For over a year, commodities bulls have feasted on China. In the aftermath of the recent Communist Party Congress, many investors are now drooling over the prospect the boom will continue, based on Beijing’s promises to supercharge its campaigns against overcapacity and pollution this winter. If such pledges are fulfilled, the thinking goes, substantial chunks of steel, aluminum, and other refining capacity will be taken offline, rebalancing markets and providing rocket fuel to already frothy prices. 2018 could prove to be an even more amped-up version of 2017.
Not so fast. Investors are misreading what a winter of capacity or production cuts—an overlooked distinction—would truly mean for China’s commodities sector. Assuming the government follows through in its war on steel and aluminum capacity this winter—and since this campaign appears to bear Xi Jinping’s imprimatur, we expect as much—the effect could well be bullish for prices in the short run.
However, there is a danger in drawing more far-reaching conclusions, especially that commodities are primed for another banner year. In our view, previous efforts to cut net capacity have been illusory. If capacity is finally being cut this winter, there is still so much excess that production could survive unscathed for years. If, instead, it is production being cut for immediate environmental gains, it may simply re-emerge in the spring—all bets should be short-term. Any extended price rally relies on both the cuts being real this time and continued robust demand, despite the latter being increasingly unlikely.
To see this, investors should reconsider the fundamental question: What actually caused key commodities to rally in China over the past year? The official narrative implies a combination of sizzling demand and the government’s touted reductions in supply—a view widely accepted by markets. Take steel. The Ministry of Industry and Information Technology in late October declared the steel industry had already met its full 2017 target for cutting capacity 50 million tons, after reportedly meeting its similarly ambitious target for 2016. Critically, any distinction between gross cuts and net ones is glossed over.
Many traders accept this narrative because it accords closely enough with their own observations. For example, by 2017 Chinese iron ore imports had jumped to record levels and steel prices were rocketing skyward. Some high-profile capacity cuts were evident, such as those in Tangshan, China’s largest steel-producing city. Under these circumstances, the notion that Beijing had finally gotten serious in targeting excess capacity seems sensible.
Sensible, but not accurate. Our firm’s China Beige Book proprietary commodities survey, which includes hundreds of companies across steel, aluminum, copper, and coal, tracks capacity, production, and investment as reported by the firms themselves. Despite the fact that these firms have a very strong incentive to parrot the government story that they are cutting net capacity, for an astounding six straight quarters they have told us precisely the opposite. While some capacity has indeed been taken offline, as Beijing notes, net capacity rose from the second quarter of 2016 through the third quarter of 2017 in every one of these core industries.

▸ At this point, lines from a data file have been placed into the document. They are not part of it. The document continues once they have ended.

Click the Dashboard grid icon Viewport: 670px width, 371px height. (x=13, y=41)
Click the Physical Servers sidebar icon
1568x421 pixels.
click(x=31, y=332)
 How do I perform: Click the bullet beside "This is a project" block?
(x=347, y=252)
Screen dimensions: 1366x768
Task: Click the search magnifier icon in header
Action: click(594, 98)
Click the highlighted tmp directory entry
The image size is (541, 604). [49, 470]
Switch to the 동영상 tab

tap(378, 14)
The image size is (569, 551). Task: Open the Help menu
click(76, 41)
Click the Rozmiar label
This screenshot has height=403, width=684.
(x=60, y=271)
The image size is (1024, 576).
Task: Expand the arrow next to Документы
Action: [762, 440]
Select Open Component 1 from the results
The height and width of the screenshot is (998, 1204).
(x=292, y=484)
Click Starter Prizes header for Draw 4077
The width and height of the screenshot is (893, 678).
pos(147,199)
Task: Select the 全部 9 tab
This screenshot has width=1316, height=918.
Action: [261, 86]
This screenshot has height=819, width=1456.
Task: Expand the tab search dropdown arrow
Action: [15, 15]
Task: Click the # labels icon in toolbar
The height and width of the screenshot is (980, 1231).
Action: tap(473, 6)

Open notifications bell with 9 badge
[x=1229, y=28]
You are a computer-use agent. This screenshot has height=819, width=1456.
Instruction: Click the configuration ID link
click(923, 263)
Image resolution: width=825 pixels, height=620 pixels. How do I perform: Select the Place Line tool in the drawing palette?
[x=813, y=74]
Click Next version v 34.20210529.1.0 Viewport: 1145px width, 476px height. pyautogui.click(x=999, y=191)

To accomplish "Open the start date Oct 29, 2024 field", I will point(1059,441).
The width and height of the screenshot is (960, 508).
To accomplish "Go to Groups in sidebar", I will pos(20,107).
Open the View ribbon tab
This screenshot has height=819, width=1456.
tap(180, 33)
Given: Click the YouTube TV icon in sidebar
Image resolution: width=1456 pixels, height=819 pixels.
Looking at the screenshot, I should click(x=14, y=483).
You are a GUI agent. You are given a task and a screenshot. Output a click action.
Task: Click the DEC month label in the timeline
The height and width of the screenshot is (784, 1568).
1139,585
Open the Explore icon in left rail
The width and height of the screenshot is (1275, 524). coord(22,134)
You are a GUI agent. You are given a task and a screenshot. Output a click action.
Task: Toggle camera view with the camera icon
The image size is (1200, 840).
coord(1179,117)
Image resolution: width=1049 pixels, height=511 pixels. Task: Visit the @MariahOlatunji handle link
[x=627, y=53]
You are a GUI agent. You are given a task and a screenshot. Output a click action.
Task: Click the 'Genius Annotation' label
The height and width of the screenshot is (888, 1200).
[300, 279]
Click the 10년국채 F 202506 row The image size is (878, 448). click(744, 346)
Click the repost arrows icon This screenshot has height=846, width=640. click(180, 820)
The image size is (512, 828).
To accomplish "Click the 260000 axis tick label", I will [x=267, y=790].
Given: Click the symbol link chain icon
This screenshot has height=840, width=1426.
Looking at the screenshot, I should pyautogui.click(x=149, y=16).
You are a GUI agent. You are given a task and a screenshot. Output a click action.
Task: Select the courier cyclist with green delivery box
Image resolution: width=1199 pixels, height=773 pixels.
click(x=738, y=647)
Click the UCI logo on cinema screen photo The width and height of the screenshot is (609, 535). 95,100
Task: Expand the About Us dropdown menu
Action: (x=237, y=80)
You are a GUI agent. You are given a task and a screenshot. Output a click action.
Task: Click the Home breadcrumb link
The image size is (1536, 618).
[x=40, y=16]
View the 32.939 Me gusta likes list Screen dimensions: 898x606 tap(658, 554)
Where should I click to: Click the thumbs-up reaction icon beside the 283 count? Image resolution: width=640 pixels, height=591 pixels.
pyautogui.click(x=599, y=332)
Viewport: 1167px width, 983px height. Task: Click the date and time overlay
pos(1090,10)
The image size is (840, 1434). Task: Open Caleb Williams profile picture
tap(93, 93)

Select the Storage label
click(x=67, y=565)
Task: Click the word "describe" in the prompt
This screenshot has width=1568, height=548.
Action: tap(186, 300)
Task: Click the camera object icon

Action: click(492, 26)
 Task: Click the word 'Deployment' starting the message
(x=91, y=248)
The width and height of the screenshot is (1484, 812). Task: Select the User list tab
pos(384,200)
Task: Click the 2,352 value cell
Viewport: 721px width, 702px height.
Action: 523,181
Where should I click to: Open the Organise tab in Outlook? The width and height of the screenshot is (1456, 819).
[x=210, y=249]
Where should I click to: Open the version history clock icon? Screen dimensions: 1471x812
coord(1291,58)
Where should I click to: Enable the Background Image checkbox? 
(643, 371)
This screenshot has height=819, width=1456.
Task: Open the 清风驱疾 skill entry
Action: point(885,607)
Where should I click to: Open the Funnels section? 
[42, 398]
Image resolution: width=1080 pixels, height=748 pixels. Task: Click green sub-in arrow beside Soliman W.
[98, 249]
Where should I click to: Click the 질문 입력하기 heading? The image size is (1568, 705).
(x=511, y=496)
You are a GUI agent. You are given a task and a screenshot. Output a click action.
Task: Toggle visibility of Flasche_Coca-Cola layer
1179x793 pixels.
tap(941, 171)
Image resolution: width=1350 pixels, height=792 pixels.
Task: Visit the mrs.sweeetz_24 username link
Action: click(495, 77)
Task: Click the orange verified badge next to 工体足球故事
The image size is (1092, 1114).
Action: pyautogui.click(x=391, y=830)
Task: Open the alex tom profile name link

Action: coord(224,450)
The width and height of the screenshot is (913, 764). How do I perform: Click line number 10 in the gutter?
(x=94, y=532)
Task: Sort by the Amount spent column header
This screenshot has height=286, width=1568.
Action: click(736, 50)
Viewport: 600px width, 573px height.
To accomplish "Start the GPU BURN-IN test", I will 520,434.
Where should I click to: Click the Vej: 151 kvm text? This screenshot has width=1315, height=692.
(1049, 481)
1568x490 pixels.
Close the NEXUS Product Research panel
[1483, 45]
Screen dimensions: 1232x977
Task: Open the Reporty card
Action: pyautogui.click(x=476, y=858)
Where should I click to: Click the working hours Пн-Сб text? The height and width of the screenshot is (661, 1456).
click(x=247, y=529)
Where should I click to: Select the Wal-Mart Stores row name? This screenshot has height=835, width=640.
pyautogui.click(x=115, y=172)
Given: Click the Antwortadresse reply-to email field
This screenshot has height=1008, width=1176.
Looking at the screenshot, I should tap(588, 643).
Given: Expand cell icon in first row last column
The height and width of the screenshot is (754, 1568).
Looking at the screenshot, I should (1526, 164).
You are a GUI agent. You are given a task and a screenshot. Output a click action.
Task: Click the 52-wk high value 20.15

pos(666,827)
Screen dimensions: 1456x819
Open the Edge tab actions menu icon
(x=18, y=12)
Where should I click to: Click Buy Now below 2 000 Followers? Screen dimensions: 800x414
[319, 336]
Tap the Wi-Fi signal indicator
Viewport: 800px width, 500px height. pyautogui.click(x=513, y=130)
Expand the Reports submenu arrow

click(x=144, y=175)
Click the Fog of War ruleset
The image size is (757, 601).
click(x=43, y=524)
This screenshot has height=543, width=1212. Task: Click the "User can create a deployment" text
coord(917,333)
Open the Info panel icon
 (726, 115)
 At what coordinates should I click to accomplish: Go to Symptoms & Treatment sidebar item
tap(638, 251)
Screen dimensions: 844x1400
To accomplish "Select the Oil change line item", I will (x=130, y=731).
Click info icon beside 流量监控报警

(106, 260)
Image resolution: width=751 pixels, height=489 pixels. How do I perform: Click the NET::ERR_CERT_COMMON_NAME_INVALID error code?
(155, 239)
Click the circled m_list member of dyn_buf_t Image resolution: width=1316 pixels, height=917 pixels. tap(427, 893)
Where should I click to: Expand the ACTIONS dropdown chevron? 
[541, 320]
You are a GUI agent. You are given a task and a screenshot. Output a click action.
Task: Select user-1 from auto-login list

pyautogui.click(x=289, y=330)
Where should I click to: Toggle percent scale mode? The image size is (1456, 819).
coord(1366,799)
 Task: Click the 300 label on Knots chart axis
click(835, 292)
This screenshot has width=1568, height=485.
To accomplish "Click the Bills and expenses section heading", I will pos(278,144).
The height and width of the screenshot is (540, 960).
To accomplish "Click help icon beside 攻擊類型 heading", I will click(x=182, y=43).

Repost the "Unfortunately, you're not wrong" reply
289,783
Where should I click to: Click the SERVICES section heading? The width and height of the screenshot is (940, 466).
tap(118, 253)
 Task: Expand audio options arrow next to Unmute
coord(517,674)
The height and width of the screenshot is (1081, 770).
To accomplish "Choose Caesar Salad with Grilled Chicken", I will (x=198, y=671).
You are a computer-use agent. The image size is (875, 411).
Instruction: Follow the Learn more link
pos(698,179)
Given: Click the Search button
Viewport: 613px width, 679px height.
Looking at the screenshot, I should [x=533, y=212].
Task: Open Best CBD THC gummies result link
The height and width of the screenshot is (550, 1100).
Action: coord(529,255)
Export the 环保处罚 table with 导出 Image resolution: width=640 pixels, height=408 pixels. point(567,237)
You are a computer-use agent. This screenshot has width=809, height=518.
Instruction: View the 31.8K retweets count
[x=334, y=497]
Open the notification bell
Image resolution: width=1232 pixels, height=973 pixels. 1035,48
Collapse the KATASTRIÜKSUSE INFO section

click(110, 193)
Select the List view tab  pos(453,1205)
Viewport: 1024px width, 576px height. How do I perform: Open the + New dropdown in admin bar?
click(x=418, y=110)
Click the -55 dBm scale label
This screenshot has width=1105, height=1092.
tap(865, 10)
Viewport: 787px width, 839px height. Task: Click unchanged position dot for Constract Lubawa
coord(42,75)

The problem extends beyond capacity to production, specifically overproduction. In aluminum, for example, the percentage of firms reporting rising inventory has been at least 20 points higher than those reporting falling stocks in each of the six quarters. Supposed capacity cuts cannot mean much while inventory continues to pile up.
If not supply cuts, what explains the rally? For over a year, the counterpart to blistering demand has been speculative capital inflows. This is not unusual for China, as the “moneyball” at various times rolls into property, stocks, and bonds, as well. Here, it has kept commodities prices rising skyward for over a year. But, just as it has done with stocks and (recently) bonds, the moneyball also quickly rolls away when chosen markets lose their shine. If commodities demand weakens, investors relying on supply cuts will be exposed.
This could happen quickly. Many China bulls take comfort in the strong 2017 macroeconomic performance as indicating commodities demand will remain robust. In China Beige Book data, though, all four commodities sub-sectors showed substantial demand weakness in Q3, off what may have been a Q2 peak. While this so far represents just one quarter, not yet a trend, any extended slide will cause the moneyball to flee. Until genuine supply reduction becomes clear, there could be intense and sustained downward pressure on prices.
Chinese commodities, like the economy, remain in many ways a black box, so investors can be excused for holding to a government narrative. But there could be serious repercussions from taking government projections at face value. A sharp rather than slow commodities reversal, unexpected in the aftermath of the Party Congress, would reignite doubts about Chinese growth. It would also elevate questions over global growth. To the extent the commodities rally is important to global reflation, a sustained fall in Chinese prices would shake confidence elsewhere.
Recent behavior by various central banks suggests that interest rate hikes could also be held hostage to Beijing’s supply decisions. What happens in China no longer stays in China.